Da kam ein Mann über die Vorbauten gelaufen.
Wyatt blieb stehen. Gegen das Windlicht des Office erkannte er Morgan. Der rief ihn an:
»Was ist passiert?«
»Nichts von Bedeutung. Frank Stilwell wollte mir gute Nacht wünschen.«
»Dieser verdammte, hinterlistige Hund!«
Die beiden Earps gingen zusammen zurück zum Office.
Virgil hockte hinter seinem Schreibtisch und hatte den Kopf auf beide Fäuste gestützt. Als Wyatt hereinkam, sah er auf.
»Bist du schon zurück?«
»Ich gehe gleich wieder. Ich habe nur meine Zigarren hier liegenlassen.«
Auf den Vorbaubohlen draußen dröhnten Schritte.

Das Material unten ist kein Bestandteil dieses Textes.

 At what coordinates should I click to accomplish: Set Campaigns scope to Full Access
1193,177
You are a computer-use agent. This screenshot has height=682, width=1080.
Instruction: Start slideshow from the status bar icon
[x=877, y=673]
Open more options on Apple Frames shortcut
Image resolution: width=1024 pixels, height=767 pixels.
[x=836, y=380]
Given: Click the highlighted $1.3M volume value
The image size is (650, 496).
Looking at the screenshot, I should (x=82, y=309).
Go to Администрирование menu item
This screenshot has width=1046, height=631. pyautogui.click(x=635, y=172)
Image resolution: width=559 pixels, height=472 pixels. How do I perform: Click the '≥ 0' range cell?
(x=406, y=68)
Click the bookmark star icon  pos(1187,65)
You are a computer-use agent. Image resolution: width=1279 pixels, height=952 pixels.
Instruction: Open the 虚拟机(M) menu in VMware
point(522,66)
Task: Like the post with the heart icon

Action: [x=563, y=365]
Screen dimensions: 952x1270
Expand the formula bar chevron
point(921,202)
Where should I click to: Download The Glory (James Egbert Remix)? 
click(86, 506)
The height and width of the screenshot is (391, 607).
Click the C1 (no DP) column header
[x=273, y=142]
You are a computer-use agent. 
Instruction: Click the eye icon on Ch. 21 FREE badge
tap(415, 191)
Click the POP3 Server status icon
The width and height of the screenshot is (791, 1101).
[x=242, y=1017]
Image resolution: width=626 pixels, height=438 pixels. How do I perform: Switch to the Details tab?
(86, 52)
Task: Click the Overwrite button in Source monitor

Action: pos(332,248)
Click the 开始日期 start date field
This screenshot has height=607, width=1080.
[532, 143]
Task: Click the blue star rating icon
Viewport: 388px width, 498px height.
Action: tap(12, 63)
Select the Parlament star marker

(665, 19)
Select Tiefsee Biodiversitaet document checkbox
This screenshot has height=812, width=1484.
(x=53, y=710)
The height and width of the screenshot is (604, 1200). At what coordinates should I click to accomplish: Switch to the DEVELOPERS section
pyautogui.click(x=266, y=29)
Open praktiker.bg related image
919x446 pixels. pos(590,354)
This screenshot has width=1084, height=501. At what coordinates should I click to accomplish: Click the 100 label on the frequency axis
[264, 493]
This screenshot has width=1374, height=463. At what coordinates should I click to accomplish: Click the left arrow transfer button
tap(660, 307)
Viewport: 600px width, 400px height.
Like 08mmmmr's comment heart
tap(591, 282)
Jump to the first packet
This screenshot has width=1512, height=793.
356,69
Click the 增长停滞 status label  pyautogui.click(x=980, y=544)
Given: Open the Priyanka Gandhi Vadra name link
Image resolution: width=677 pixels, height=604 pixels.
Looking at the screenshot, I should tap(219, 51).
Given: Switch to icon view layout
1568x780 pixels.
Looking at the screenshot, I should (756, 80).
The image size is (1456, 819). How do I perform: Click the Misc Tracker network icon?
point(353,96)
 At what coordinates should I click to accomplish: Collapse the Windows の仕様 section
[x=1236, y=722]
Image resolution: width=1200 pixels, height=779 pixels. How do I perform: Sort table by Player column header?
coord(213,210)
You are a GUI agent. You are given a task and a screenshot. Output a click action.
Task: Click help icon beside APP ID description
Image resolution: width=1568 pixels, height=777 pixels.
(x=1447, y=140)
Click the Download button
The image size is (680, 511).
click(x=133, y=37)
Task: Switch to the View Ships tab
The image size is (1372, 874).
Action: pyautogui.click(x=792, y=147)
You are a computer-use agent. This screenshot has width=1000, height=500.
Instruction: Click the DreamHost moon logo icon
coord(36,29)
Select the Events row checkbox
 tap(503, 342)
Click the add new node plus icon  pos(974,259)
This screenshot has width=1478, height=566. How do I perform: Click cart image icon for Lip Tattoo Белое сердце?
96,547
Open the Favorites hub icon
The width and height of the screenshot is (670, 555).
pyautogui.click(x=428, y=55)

Rasch drehte Wyatt den Docht hinunter. Das Licht erlosch.
Die Schritte kamen immer näher, und dann war die massige Gestalt eines Mannes vor dem Türfenster zu erkennen.
»Clum«, sagte Virgil erleichtert.
Wyatt ging zur Tür und öffnete, während Virgil die Lampe wieder anzündete.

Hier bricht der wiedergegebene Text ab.